There are considerable numbers of Church teachings that underscore the need for a charitable response to immigrants. In his 1963 encyclical Pacem in Terris, Pope John XXIII argued that man “has the right to freedom of movement and of residence within the confines of his own state,” and further that “when there are just reasons in favor of it, he must be permitted to emigrate to other countries and take up residence there.”
In the encyclical Caritas in Veritate, meanwhile, Pope Benedict XVI in 2009 acknowledged that migration poses “dramatic challenges” for nations but that migrants “cannot be considered as a commodity or a mere workforce.”
“Every migrant is a human person who, as such, possesses fundamental, inalienable rights that must be respected by everyone and in every circumstance,” the late pope wrote.
Edward Feser, a professor of philosophy at Pasadena City College in California, noted that the Church “teaches that nations should be welcoming to immigrants, that they should be sensitive to the hardships that lead them to emigrate, that they ought not to scapegoat them for domestic problems, and so on.”
Catholic teaching does not advocate an ‘open borders’ policy
Yet Catholic teaching does not advocate an “open borders” policy, Feser said. He emphasized that the catechism says countries should accept immigrants “to the extent they are able,” and further that countries “may make the exercise of the right to immigrate subject to various juridical conditions.”
There “is nothing per se in conflict with Catholic teaching when citizens and politicians call on the federal government to enforce its immigration laws,” Feser said. “On the contrary, the catechism backs them up on this.”
In addition, it is “perfectly legitimate,” Feser argued, for governments to consider both economic and cultural concerns when setting immigration policy. It is also “legitimate to deport those who enter a country illegally,” he said.
Still, he acknowledged, a country can issue exceptions to valid immigration laws when the moral situation demands it.
“Of course, there can be individual cases where a nation should forgo its right to deport those who enter it illegally, and cases where the manner in which deportations occur is associated with moral hazards, such as when doing so would break up families or return an immigrant to dangerous conditions back in his home country,” he said.
“Governments should take account of this when formulating and enforcing policy,” he said.

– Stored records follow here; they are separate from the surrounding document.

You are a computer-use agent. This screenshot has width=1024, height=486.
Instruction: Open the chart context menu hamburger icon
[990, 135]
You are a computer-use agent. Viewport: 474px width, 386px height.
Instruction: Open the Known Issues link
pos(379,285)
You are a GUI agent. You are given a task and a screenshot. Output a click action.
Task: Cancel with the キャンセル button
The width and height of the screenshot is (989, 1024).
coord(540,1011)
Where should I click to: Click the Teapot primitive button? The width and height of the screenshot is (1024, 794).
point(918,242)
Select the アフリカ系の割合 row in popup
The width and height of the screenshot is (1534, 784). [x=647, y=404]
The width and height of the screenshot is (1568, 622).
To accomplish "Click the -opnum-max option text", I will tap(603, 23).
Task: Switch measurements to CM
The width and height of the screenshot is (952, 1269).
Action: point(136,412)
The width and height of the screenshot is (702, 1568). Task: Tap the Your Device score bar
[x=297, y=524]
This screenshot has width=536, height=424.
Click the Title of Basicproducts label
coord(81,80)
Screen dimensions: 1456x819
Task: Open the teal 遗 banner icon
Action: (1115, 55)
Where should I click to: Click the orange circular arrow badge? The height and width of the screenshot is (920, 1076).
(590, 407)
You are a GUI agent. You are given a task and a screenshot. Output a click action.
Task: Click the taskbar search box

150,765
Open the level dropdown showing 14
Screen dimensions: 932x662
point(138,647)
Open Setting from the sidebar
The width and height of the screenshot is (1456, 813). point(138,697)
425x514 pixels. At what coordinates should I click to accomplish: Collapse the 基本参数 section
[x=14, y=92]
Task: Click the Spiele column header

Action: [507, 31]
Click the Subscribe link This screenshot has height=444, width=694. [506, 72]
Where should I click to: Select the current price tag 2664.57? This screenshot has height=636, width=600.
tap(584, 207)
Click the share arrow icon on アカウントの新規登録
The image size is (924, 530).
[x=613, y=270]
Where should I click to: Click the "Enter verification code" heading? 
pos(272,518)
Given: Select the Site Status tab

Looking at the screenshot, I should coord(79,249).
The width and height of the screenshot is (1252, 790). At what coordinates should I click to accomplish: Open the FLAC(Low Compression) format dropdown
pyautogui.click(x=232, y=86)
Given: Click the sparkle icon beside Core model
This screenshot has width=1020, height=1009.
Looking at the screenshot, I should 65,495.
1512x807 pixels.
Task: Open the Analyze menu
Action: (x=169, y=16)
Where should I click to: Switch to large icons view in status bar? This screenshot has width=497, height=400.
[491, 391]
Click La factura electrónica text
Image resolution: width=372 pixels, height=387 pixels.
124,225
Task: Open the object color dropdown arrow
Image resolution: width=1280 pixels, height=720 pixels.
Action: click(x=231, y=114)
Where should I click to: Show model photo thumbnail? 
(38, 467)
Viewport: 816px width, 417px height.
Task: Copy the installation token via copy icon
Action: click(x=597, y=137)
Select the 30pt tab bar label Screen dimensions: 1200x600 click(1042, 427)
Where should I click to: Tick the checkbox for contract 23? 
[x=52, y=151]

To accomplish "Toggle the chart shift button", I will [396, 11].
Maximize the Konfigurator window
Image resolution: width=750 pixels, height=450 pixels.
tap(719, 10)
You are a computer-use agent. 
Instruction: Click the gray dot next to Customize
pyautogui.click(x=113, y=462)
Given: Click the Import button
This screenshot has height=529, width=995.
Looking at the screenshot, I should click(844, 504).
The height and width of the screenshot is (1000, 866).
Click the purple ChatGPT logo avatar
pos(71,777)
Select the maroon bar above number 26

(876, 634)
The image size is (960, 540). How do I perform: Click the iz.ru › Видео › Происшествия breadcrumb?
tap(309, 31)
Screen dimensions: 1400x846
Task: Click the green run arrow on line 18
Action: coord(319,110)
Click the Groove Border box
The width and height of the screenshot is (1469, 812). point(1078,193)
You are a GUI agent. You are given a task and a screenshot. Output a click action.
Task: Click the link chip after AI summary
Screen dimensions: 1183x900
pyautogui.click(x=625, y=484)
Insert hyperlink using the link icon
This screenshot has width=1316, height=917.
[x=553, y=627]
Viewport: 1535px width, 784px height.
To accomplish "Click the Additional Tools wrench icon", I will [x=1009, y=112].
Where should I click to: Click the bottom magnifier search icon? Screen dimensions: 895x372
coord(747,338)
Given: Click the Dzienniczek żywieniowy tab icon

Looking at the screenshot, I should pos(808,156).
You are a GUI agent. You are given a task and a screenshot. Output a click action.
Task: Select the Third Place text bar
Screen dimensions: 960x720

The tension between responding charitably to immigrants and ensuring a secure border was perhaps put most succinctly in 1986 by the late Father Theodore Hesburgh, who served as chairman of the U.S. Select Commission for Immigration and Refugee Policy that was created by the U.S. Congress in the early 1980s.
“It is not enough to sympathize with the aspirations and plight of illegal aliens. We must also consider the consequences of not controlling our borders,” said the late Father Theodore Hesburgh, who served as chairman of the U.S. Select Commission for Immigration and Refugee Policy that was created by the U.S. Congress in the early 1980s. Credit: Photo courtesy of University of Notre Dame
Writing several years after the commission, Hesburgh explained: “It is not enough to sympathize with the aspirations and plight of illegal aliens. We must also consider the consequences of not controlling our borders.”
“What about the aspirations of Americans who must compete for jobs and whose wages and work standards are depressed by the presence of large numbers of illegal aliens?” the legendary late president of the University of Notre Dame reflected. “What about aliens who are victimized by unscrupulous employers and who die in the desert at the hands of smugglers?”
“The nation needn’t wait until we are faced with a choice between immigration chaos and closing the borders,” Hesburgh stated nearly 40 years ago.